During these years living abroad, his son and daughter were born. In 1973, while in New Orleans supervising work of a super-port project for Arabia, he met a young widow named Ann, and they were married for 44 years. Ann’s five children, whose father, John Hobson, died on Jan. 2, 1971, admired, respected and adored Frederick. He developed a special, individual, sagacious bond with each one and, as the years passed, did the same with each of his 13 grandchildren, who all cherished their “Papa.” During the first 15 years of their marriage, Frederick and Ann lived in Saudi Arabia, London, California, New Orleans and India, where he ended his remarkable engineering career working on a safe water project for the city of Bombay. They lived an exciting and romantic life traveling extensively throughout five continents, making friends for life, as well as entertaining visiting family and friends in far-flung locales. During the last three decades of his life, Frederick and Ann resided in New Orleans, where he designed a course which he taught at Tulane’s School of Engineering. They spent wonderful summer months in Maine as well as time on their farm in south Mississippi. He was in tremendous physical shape throughout his life and, well into his 90s, mowed hay at the farm and worked out at a gym.
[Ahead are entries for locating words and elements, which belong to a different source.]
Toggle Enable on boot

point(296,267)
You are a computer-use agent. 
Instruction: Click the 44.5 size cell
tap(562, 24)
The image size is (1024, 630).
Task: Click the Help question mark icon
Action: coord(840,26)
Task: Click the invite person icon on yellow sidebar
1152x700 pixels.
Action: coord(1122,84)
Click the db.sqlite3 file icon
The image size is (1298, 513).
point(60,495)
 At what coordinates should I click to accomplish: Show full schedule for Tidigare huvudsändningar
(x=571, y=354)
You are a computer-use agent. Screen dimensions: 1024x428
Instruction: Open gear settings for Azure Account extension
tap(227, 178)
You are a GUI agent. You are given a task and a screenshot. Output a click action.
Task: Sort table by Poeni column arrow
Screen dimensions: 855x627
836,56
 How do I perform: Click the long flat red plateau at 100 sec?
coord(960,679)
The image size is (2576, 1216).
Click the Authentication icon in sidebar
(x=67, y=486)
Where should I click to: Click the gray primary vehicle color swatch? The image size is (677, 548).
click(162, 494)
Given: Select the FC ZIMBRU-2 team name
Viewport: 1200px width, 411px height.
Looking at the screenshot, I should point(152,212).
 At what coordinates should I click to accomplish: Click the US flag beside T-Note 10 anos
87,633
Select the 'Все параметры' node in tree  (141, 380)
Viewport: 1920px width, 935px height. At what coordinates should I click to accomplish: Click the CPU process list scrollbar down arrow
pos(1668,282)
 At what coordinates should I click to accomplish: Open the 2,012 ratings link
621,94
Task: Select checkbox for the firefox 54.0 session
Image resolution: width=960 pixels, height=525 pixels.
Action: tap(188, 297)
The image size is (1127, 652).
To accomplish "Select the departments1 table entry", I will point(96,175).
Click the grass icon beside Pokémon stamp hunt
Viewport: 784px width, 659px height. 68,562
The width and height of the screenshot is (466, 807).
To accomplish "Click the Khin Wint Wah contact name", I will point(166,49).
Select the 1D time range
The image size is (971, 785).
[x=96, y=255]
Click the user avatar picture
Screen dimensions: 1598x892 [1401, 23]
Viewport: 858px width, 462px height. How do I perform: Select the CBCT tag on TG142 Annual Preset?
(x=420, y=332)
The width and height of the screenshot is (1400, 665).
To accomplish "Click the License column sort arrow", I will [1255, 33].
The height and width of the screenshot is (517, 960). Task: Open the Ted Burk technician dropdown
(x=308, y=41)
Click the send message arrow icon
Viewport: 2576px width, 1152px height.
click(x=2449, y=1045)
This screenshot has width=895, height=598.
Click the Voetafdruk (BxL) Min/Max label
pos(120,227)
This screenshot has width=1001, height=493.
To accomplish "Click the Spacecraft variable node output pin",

Family and friends were always nearby or visiting and never tired of asking Frederick to share — in his under-stated and nuanced manner — his experiences and thoughts from a well-lived life.
Frederick is survived by his wife, Ann Hobson Haack; daughter Scilla Haack Smith of Philadelphia, and son Frederick L. Haack of Philadelphia; Ann’s daughters Ann Soniat, Dodge Hobson, Mary Louise Hobson, and Laura Hobson Larson, and son J. Kendall Hobson; and his 13 grandchildren.